ABOUT THIS TASK:
Lines with "tweet" in the records below: say how many there are, and add nothing.

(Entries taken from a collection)
== Segment start ==

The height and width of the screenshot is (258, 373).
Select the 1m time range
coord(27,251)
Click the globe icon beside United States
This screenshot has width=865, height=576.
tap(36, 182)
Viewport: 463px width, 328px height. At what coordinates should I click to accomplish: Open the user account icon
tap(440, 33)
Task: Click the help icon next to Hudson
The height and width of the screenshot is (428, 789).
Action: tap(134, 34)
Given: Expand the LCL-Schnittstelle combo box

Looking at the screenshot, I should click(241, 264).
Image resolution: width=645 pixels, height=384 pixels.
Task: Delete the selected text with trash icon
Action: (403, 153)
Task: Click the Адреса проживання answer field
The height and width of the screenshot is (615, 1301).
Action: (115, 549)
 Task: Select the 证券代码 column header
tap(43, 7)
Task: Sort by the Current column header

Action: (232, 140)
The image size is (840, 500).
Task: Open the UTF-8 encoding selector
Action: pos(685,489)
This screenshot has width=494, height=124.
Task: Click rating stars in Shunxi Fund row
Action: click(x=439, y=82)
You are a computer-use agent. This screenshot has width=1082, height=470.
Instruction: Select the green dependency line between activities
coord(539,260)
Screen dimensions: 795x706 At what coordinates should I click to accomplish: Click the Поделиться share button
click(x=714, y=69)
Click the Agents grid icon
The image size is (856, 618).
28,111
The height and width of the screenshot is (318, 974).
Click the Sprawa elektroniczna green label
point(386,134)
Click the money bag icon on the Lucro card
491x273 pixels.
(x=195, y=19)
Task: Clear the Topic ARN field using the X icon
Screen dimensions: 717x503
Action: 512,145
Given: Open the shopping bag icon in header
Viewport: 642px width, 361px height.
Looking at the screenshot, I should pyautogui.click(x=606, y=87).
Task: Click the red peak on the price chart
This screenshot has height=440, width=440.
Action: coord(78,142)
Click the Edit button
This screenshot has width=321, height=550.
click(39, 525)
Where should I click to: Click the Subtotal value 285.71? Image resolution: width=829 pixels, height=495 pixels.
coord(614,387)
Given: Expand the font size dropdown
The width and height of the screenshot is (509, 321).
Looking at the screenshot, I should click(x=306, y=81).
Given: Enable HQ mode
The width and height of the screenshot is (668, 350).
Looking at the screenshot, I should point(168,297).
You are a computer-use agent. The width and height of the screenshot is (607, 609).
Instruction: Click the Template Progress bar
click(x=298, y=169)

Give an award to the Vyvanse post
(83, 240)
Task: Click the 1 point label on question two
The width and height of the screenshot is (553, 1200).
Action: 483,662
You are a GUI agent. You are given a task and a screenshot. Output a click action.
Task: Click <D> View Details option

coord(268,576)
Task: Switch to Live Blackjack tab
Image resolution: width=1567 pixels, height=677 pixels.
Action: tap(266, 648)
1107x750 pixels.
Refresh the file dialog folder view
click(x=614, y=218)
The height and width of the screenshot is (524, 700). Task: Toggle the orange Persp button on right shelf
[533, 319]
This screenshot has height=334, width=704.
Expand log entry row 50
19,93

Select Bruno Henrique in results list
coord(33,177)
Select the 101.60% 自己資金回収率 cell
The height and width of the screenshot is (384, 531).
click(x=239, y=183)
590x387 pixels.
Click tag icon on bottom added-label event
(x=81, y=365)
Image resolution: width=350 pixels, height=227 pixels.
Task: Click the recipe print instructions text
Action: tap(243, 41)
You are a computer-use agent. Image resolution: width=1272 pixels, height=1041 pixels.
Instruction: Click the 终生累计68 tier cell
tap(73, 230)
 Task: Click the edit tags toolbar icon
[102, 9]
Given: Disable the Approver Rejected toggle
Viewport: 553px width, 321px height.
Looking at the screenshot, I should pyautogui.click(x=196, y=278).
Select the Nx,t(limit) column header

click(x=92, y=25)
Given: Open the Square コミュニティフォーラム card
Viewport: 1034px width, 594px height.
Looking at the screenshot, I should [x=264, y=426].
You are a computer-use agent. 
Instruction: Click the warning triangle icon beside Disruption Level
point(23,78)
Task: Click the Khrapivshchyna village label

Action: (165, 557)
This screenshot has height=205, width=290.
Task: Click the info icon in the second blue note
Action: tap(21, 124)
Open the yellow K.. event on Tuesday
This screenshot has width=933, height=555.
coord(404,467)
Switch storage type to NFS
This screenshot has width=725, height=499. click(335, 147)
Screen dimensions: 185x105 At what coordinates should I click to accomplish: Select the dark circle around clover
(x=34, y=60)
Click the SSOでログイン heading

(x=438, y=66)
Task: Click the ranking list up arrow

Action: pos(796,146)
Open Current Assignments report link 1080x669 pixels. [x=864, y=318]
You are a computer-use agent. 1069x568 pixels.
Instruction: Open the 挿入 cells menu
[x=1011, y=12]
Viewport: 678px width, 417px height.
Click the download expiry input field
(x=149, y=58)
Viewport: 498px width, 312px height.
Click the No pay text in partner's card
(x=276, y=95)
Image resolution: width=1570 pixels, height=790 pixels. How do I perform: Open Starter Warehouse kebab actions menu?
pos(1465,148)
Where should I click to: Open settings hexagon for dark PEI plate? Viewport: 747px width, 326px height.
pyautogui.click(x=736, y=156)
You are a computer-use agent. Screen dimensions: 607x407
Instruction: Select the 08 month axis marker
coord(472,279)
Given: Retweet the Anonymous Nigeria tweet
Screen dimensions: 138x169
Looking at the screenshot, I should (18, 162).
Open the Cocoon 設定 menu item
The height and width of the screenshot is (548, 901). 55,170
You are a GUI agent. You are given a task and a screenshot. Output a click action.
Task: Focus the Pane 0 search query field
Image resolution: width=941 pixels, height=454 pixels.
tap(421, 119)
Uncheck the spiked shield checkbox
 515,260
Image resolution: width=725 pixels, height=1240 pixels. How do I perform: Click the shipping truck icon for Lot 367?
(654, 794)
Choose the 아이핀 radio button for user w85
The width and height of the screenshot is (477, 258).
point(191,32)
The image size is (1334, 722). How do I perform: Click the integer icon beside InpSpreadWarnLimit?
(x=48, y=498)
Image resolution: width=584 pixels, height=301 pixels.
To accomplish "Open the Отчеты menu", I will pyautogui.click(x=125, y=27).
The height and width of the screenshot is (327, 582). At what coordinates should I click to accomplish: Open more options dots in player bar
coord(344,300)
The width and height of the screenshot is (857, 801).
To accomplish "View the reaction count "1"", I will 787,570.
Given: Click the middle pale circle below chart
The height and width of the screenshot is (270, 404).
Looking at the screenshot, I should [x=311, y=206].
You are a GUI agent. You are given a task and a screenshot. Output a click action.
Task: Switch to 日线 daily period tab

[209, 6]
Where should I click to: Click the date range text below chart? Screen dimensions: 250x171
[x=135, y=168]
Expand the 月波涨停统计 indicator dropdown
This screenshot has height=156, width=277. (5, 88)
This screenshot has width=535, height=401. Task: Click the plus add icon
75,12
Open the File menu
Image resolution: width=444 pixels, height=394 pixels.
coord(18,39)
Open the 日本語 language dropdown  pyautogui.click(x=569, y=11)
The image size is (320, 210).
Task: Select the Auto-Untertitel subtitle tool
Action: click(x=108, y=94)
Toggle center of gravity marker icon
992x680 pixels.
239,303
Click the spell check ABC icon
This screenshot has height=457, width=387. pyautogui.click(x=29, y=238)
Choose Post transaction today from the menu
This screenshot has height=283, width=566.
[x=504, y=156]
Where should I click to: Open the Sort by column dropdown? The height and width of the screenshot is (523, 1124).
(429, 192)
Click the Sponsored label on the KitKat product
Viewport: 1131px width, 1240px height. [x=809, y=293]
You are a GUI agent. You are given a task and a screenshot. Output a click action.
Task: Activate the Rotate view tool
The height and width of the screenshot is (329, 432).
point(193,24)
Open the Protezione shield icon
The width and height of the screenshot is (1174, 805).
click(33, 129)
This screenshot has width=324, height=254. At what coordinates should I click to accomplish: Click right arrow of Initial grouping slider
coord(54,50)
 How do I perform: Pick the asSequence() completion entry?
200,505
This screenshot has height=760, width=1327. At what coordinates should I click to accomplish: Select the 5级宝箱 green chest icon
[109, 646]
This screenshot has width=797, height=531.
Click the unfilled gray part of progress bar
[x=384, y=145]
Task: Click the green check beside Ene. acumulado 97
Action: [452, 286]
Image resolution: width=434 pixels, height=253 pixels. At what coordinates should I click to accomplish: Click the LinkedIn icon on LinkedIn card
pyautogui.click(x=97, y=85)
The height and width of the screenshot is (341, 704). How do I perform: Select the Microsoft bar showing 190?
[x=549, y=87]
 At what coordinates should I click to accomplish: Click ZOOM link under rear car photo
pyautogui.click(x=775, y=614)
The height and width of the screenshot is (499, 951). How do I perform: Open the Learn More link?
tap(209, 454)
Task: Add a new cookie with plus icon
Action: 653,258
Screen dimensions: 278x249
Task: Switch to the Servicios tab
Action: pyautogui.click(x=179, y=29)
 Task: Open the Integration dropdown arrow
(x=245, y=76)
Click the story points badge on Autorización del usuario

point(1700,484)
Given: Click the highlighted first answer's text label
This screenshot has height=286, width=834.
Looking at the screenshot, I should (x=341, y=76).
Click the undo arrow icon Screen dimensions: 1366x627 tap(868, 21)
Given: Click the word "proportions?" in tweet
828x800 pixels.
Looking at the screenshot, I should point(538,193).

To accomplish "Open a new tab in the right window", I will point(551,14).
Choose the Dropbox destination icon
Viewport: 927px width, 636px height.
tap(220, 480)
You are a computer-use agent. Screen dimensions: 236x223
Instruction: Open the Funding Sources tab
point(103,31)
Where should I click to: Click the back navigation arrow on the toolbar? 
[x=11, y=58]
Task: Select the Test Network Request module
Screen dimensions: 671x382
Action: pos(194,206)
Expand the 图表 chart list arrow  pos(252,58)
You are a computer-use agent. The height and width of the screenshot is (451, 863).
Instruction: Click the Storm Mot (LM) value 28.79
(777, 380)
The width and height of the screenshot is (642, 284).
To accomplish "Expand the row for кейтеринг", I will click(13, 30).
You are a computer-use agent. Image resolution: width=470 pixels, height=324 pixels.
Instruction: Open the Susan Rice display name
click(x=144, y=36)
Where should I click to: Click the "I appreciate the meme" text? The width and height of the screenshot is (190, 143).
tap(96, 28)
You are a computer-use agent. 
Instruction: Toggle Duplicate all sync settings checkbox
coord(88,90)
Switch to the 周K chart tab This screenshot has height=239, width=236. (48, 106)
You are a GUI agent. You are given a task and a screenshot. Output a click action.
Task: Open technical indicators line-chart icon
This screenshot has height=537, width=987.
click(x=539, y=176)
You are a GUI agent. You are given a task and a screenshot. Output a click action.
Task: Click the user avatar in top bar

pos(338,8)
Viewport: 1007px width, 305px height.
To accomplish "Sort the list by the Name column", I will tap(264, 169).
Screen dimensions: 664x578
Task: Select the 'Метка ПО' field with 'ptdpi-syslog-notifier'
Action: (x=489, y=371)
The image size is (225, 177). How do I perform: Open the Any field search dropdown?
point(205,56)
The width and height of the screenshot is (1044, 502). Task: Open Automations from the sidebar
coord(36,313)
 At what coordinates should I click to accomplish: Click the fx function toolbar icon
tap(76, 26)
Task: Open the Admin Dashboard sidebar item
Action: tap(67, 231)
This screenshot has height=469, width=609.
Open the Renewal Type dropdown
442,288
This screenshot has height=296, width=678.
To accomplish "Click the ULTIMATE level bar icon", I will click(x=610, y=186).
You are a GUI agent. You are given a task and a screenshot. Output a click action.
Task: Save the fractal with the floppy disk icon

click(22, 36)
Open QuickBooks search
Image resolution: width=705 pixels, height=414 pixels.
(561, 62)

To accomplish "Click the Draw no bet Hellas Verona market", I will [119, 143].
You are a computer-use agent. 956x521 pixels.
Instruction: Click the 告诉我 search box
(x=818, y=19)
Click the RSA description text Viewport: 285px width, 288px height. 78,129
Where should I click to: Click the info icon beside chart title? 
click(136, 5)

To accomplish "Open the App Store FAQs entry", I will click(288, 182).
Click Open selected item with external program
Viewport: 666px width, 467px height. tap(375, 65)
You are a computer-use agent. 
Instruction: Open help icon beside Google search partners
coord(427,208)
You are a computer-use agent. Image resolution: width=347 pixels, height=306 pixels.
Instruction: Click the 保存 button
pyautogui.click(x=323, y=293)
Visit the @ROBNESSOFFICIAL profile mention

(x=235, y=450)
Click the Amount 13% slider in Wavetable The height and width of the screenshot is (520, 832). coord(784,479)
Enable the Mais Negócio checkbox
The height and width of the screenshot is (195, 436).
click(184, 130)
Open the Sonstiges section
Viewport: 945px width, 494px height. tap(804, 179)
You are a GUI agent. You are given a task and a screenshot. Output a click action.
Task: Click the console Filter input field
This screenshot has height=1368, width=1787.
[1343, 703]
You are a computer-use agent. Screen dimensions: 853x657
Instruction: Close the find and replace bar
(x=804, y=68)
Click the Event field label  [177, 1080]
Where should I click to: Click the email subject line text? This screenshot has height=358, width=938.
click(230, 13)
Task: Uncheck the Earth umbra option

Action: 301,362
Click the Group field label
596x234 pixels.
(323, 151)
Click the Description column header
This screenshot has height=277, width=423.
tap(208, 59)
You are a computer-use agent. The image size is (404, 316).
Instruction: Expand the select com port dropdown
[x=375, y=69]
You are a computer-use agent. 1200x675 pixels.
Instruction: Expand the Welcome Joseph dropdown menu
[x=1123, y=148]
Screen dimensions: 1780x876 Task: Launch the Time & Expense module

== Segment end ==

TASK RESPONSE:
2